Failure to Keep Call Light Within Reach for Dependent Resident
Penalty
Summary
The deficiency involves the facility’s failure to ensure a resident’s call light was accessible as required by facility policy and necessary to reasonably accommodate the resident’s needs. The facility’s policy on answering call lights, dated 01/16/2026, states that when a resident is in bed or confined to a chair, the call light must be within easy reach. Resident #3 was admitted on 12/07/2023 with diagnoses including mononeural disorder, paraplegia, epilepsy, and peripheral vascular disease. A quarterly MDS with an ARD of 03/03/2026 documented a BIMS score of 6, indicating severe cognitive impairment, and showed the resident required setup assistance with eating, was dependent for toileting and personal hygiene, and needed substantial/maximal assistance to roll left to right.

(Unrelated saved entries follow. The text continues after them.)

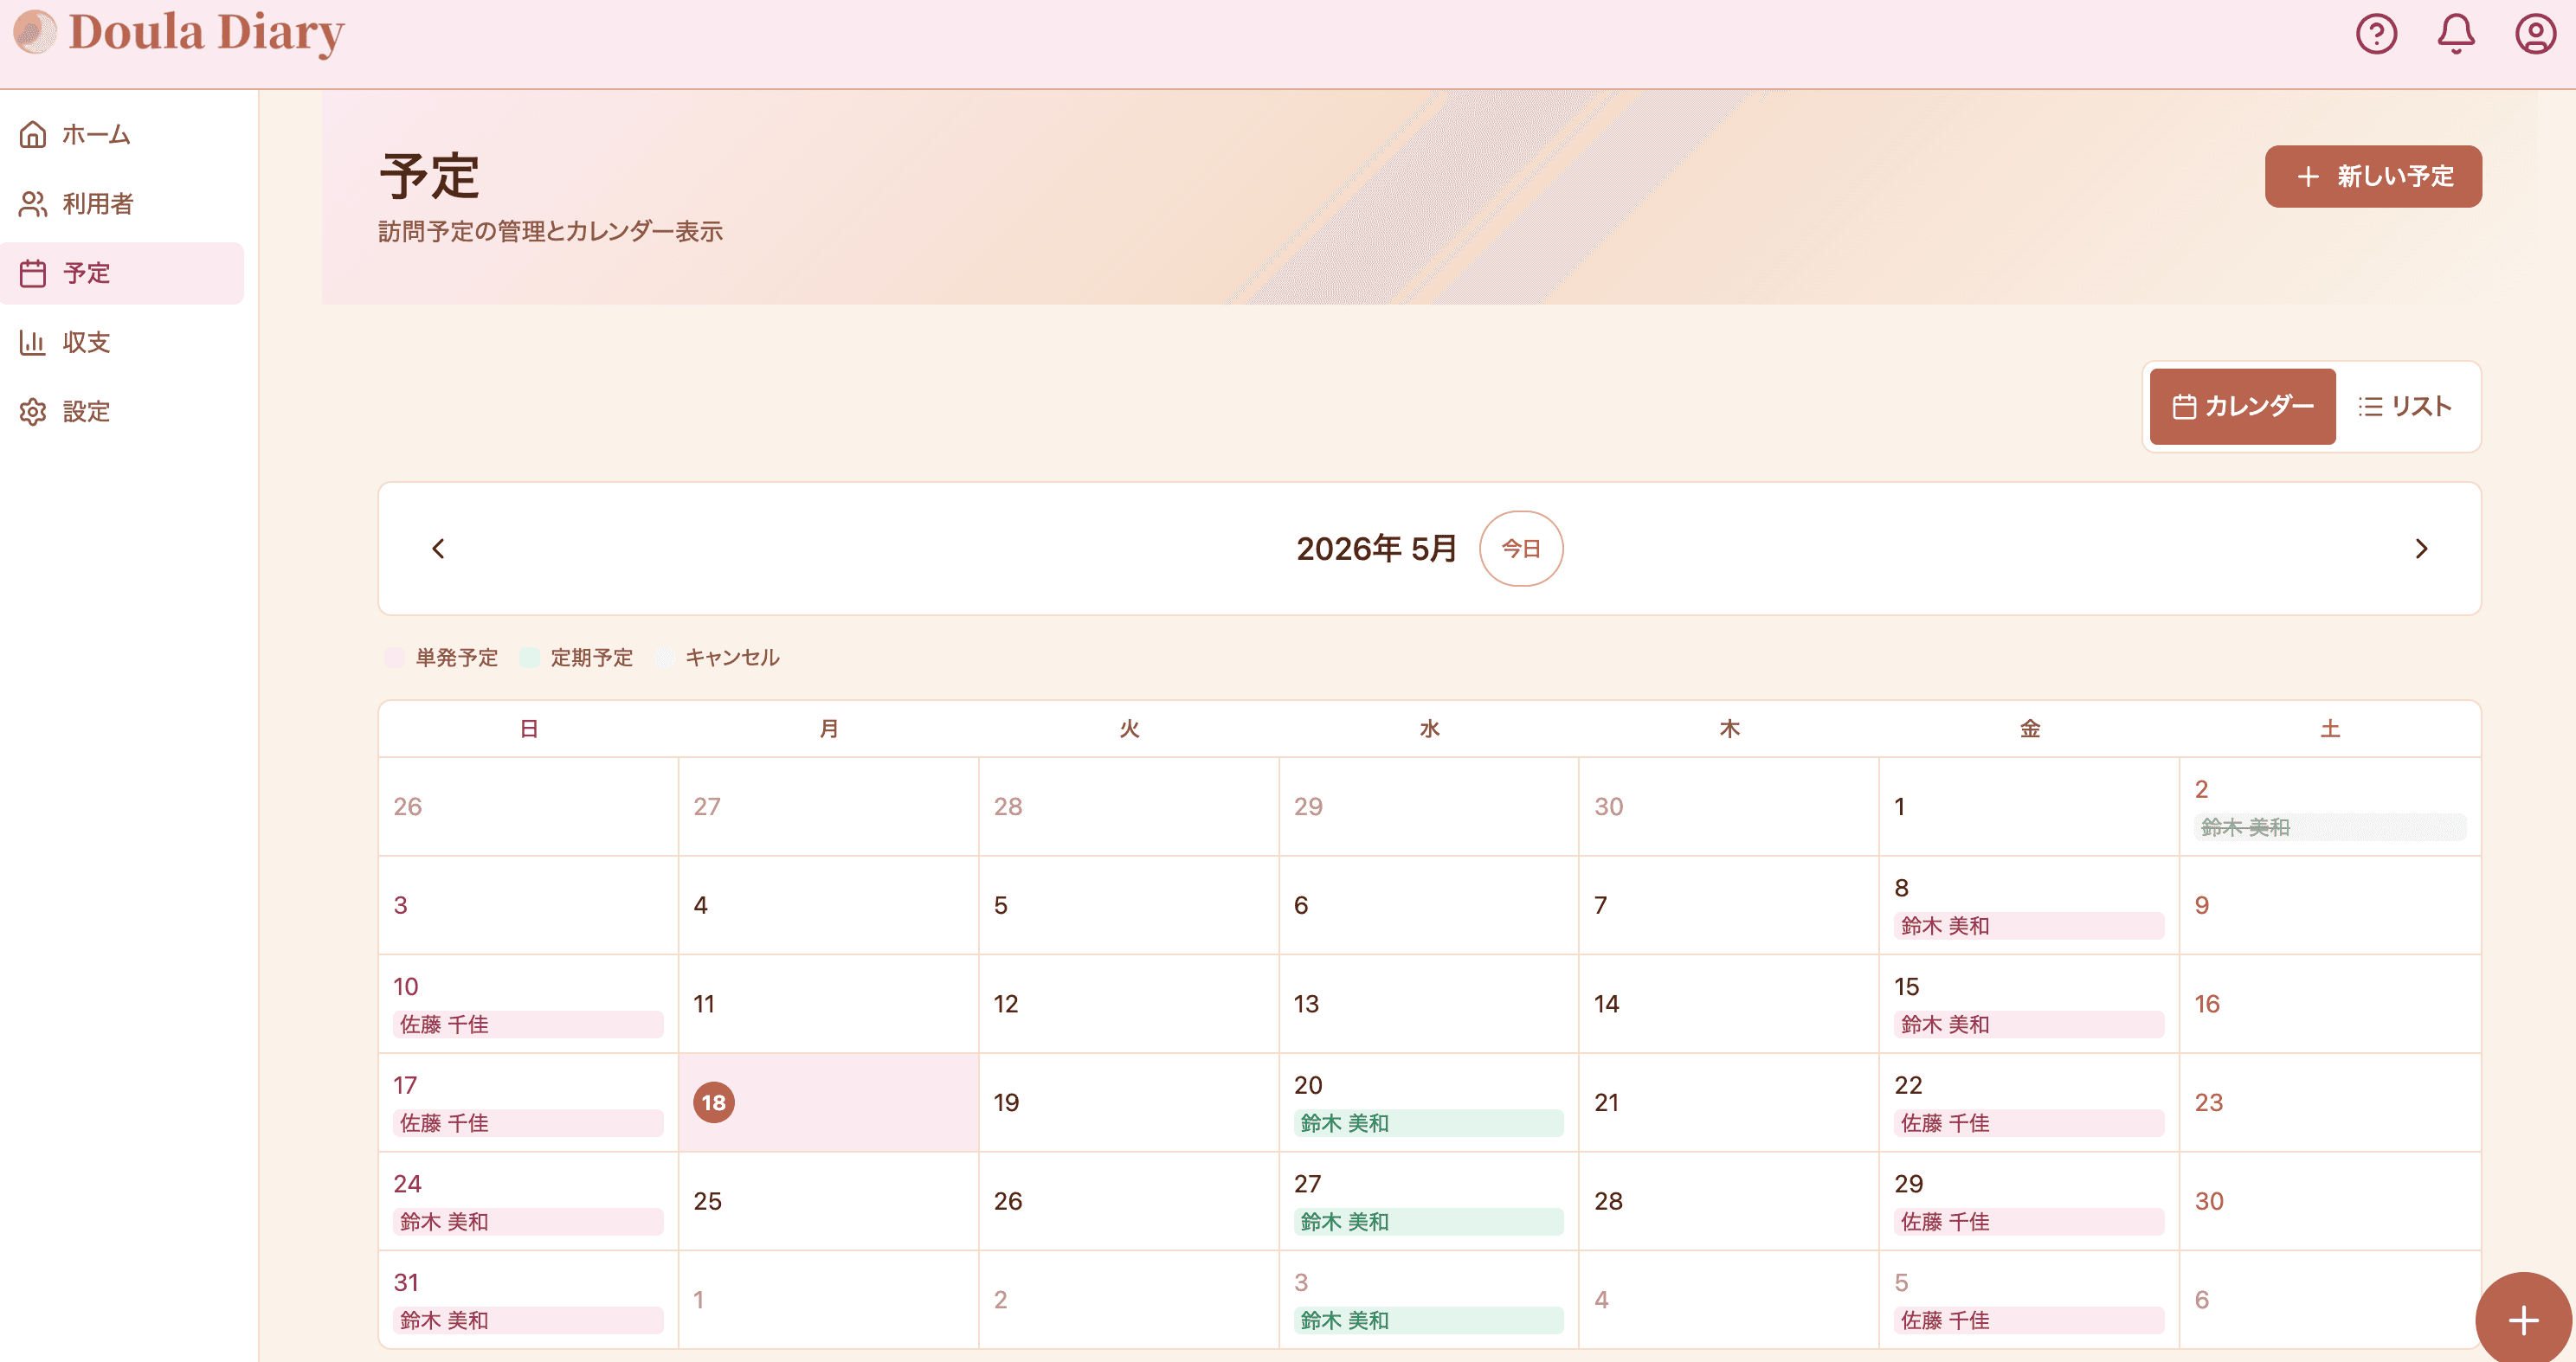Select today's date 18 in calendar

point(713,1102)
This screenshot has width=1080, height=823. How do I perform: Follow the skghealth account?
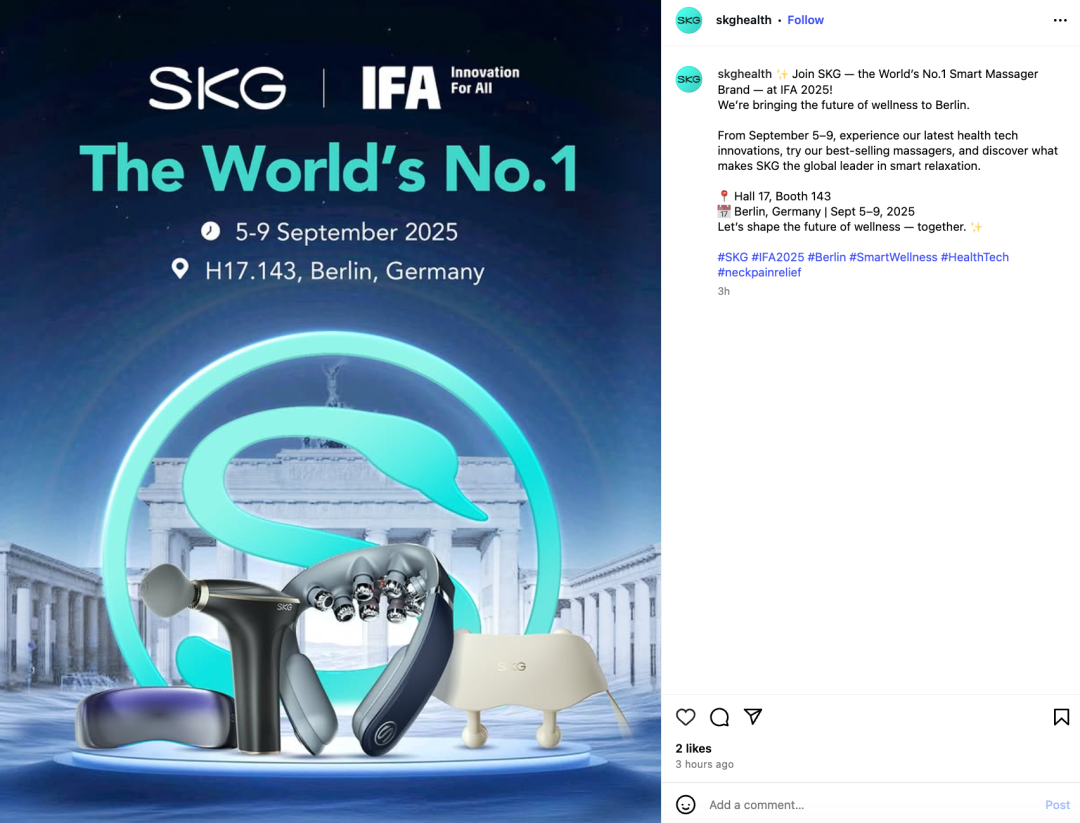(805, 20)
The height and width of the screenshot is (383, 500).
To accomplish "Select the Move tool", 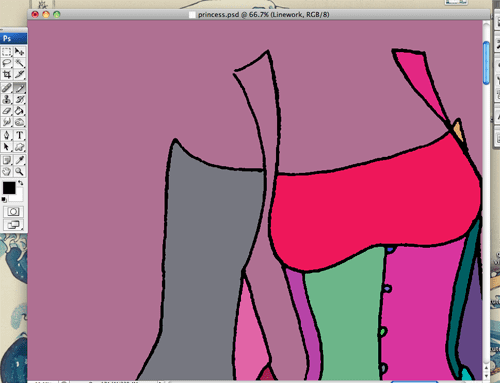I will click(x=19, y=52).
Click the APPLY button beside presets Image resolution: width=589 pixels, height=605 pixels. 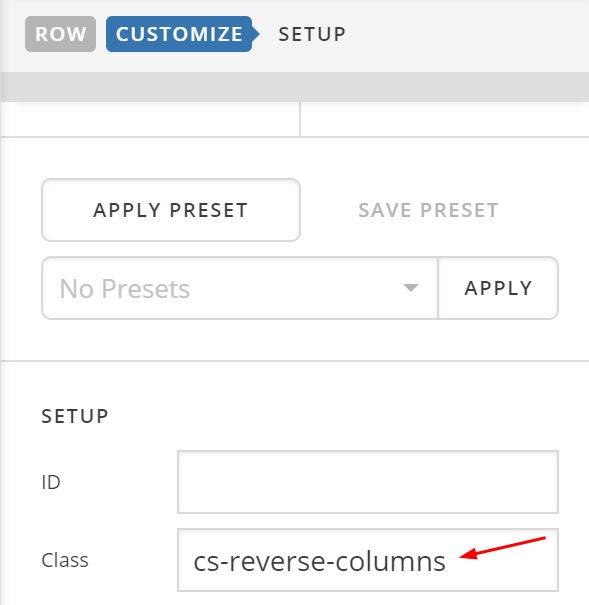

On multiple observations on 03/24/2026, surveyors found the resident’s call bell out of reach despite the resident’s reliance on it to express needs. At 10:12 a.m., the resident was lying in bed with eyes closed and the call bell was on the floor on the right side of the bed, not within reach. At 12:24 p.m., the resident was awake and alert in bed, and again the call bell was on the floor and not reachable; the resident stated he could not reach it. During an interview at 12:45 p.m., a CNA familiar with the resident confirmed the resident could express needs with short responses and used the call bell. At 12:48 p.m., with the CNA present, the call bell was still on the floor and not within reach, and the CNA acknowledged it should have been accessible. Later observations at 1:41 p.m. and 3:00 p.m. found the resident awake and alert in a reclined position in a Geri chair, with the call bell hanging on the side of the bed and again out of reach; the DON, present at 3:00 p.m., confirmed the call bell was not within reach and should have been.